En affaires comme en privé, les bons comptes font les bons amis, n’est-ce pas ?
Imaginez cette situation. Deux amis d’enfance décident de s’associer dans un projet entrepreneurial. Chacun apporte 50% des ressources, ainsi que son expertise technique. L’un ajoute sa rigueur managériale, administrative et financière, tandis que l’autre apporte sa volubilité et son sens du commerce hors pair. Tout se passe bien entre eux, jusqu’à ce que survienne un différend concernant la répartition des bénéfices. En effet, pour des raisons fiscales, l’un décide de bloquer la somme maximale pour ne pas changer de tranche d’impôts à titre personnel, alors que l’autre comptait sur une somme plus importante pour se soulager de certaines dettes familiales. Les relations se tendent, et… le pacte d’actionnaire va heureusement permettre à chacun de sortir du projet.
Cette situation pointe du doigt un sujet important en entreprise : travailler avec ses amis.
Mais, pourquoi décider de mener un projet avec un intime ?
La réponse demande déjà de définir ce qu’est l’amitié. C’est une forme d’amour que l’on désigne en grec par « philia », pour la distinguer des autres formes d’amour. Il s’agit d’un lien personnel fort qui concerne des camarades qui sont loyaux entre eux, qui font des sacrifices et qui partagent des émotions. Nous pourrions dire aussi qu’ils ont « combattu ensemble sur un champ de bataille », et qu’ils s’en sont sortis victorieux en se donnant la main. Ainsi, la confiance durable dans l’autre, y compris dans les moments difficiles pour chacun, nourrit la relation d’amitié, qui ne résulte pas d’un emportement sentimental. Ces caractéristiques expliquent pourquoi deux amis peuvent avoir envie d’investir ensemble le champ de bataille du business.
Une nouvelle question apparait alors : comment réussir à mener un tel projet avec un ami ?
Il faut évidemment respecter les pratiques classiques du management pour limiter les risques. Définir clairement le but du projet et l’objectif de chacun, décider de l’organisation du travail, du style de management et de leadership, déterminer le rôle de chacun, et réfléchir aux indicateurs de contrôle de l’activité.
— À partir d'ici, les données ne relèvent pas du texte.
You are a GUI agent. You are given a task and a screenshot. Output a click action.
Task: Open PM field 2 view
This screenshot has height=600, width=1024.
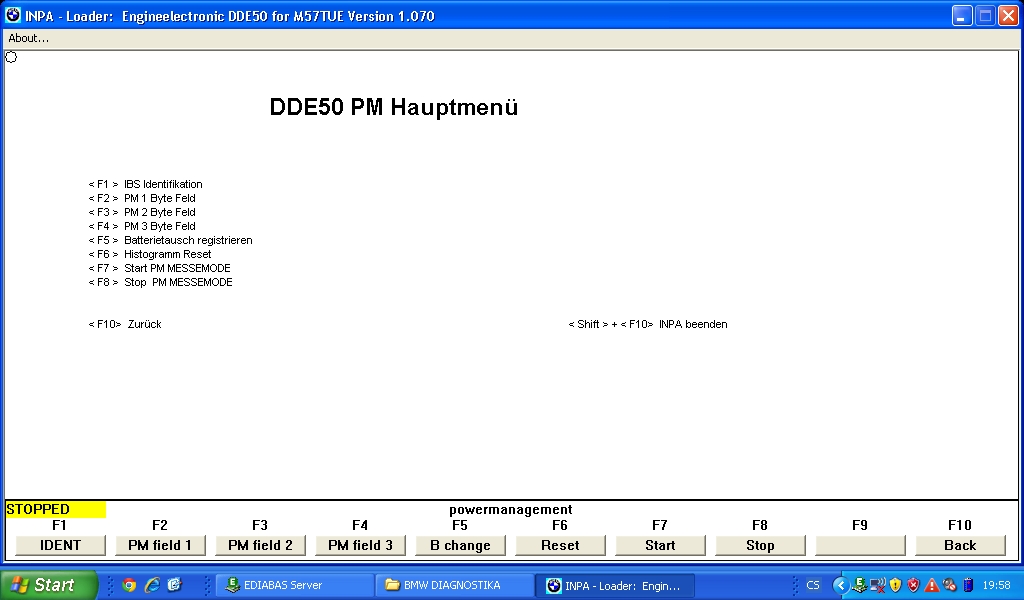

En complément, une réponse plus philosophique peut être tirée de la définition de l’amitié selon Saint Augustin : « L’amitié, c’est cette volonté de procurer du bien à quelqu’un, lui qui est l’objet de notre amour, tandis qu’une volonté identique existe chez lui ». Aussi, il est important de s’assurer de la réciprocité de cette volonté et, j’ajoute, au fil du temps.
Cela amène une dernière question : quand est-ce qu’il faudrait arrêter un projet avec un ami ?
Une des raisons peut être le non-respect des points d’accord concernant les pratiques de management. Avant d’en arriver là, des signaux faibles peuvent nous alerter sur une dérive. Un « warning » doit s’allumer, si, par exemple, il devient difficile, voire impossible, de parler à l’autre, sans risquer de sa part une forme de condescendance ou d’appropriation de ce qui est partagé. Cette alerte peut nous permettre d’éviter qu’un désaccord majeur survienne au point de mettre à mal la relation d’amitié, et le projet.
Pour terminer, n’oublions pas que, avec ou sans projet professionnel, l’amitié implique de partager des activités communes et celles-ci transforment les personnes, tout comme les événements de la vie, tels qu’une naissance, un mariage, un divorce, un décès. Cette forme d’amour reste donc en soi fragile.
Cependant, comme en témoignent l’entreprise Hewlett-Packard (HP) du nom de deux amis, et la marque « Michel et Augustin » rappelant les prénoms des deux fondateurs, l’amitié reste un sacré moteur de créativité et de développement de projet dans le business.